Реализм XIX века, или то, что мы понимаем под «реализмом», ставил перед собой задачу познать, описать реальность, запечатлеть ее такой, какая она есть. Потом вдруг обнаружилось нечто более мощное и привлекательное. Зачем нам познавать эту реальность, когда есть желание чего-то большего, иного, нездешнего. Так возникают модернизм и все его направления: ницшеанство, символизм, футуризм, дадаизм, сюрреализм, революционные, марксистские и нацистские движения. Социалистический реализм тоже сюда вписывается. Это все состояния огромного желания, вожделения. К чему? К чему-то высшему, окончательному, что должно, словно живой водой, заполнить сосуды этой полой, мертвой реальности. Идеал сверхчеловеческой воли, коммунистического государства, расового превосходства, сексуальной революции, чистых, абстрактных форм визуальности… Эта огромная напряженность желания проглядывает и в марксизме, и во фрейдизме, во всех основных течениях модернизма – и философских, и художественных.
И вот следующая ступень. Как однажды мы поняли, что нам нужно не познание, а желание, так мы вдруг осознали, что нам нужно не желание, а наслаждение. Постмодернизм возникает как стилевая разрядка модернистского импульса, нега, расслабленность. Не то гигантское напряжение организма, которое рождается желанием, а состояние игры и освобождения от желания в этой игре. Все, что есть в культуре, оказывается источником рассеянного, блуждающего наслаждения. «Притрагиваясь к Гомеру, испытываю наслаждение Гомером». Наступает мудрость осязательного отношения к бытию. Постмодернизм лишь касается всего, не пытается заглянуть внутрь, потому что подозревает отсутствие этой глубины, а может быть, подсознательно боится потерять себя в ней. И если мы действительно призваны к наслаждению, то постмодернизм не может закончиться, он объявляет себя бесконечным, сверхвременным, поствременным, как всякое наслаждение, которому уже нечего желать, которое превратило и будущее, и глубину, и потустороннее – в осязаемую данность.
Битов: У нас была до этого тоже игра в безбрежный реализм, правда?
Эпштейн: Я думаю, что и этот безбрежный постмодернизм кончится все-таки.

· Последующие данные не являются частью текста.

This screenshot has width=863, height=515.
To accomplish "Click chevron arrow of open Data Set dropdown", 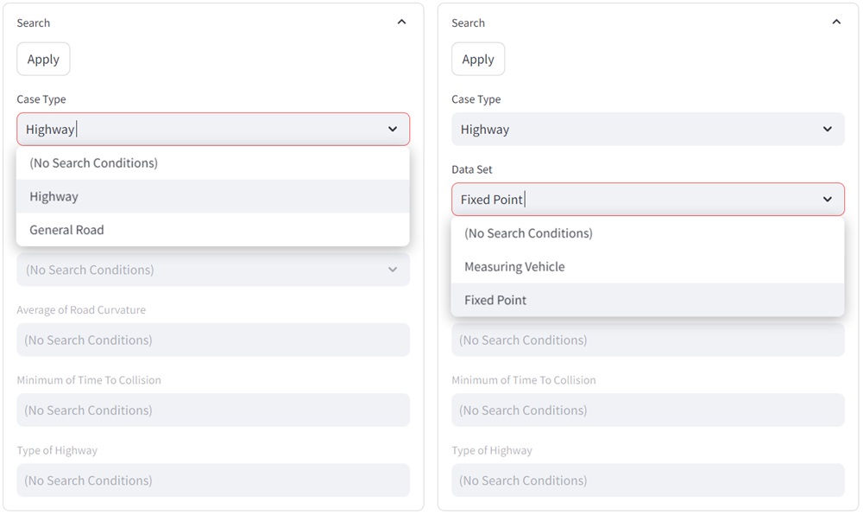I will (828, 200).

Битов: Этот способ не может быть исчерпан, потому что не может быть исчерпано просто желание жить. И лучше всего это получилось там, где получилось. А получилось это в культуре и в искусстве. И когда бы ни посмотрели мы на какое-то до сих пор вызывающее у нас ответное чувство произведение или источник в прошлом, он будет рожден по тому же принципу, а не по принципу новой школы, правда?
Нужно каждый раз обновлять происхождение предмета. Как онтогенез повторяет филогенез, и как в обучении вы проходите историю человечества, и как мы рождены Божественной идеей в виде мычащего комочка и должны снова все пройти, – в этом механизме, как яйцо в яйце, заключена бесконечность повтора, но это не приедается, это не дежавю[427]. Дежавю – это ужас. Это исторический повтор, который выпадает России. Или замкнутость душевного пространства, когда дьявол тебя начинает крутить. Все время действует один и тот же механизм, и я не вижу, что там что-то новое может быть открыто. Может быть только освобождено и реализовано. А поскольку накапливается как бы не только опыт, но и груз, то часто молодое должно выдать себя за слишком многое. Ну чтобы соблазнить, чтобы сделать вид поведения на фоне отмершего. Пинать ногами предыдущего старика. Сейчас у нас наивные формы в России… Отпихивать шестидесятников. Это вполне понятно. Это те движения, которыми выкарабкиваются наружу. Но там, где это вульгаризируется только в агрессивную форму: «Я есть главный», – там ничего и не рождается.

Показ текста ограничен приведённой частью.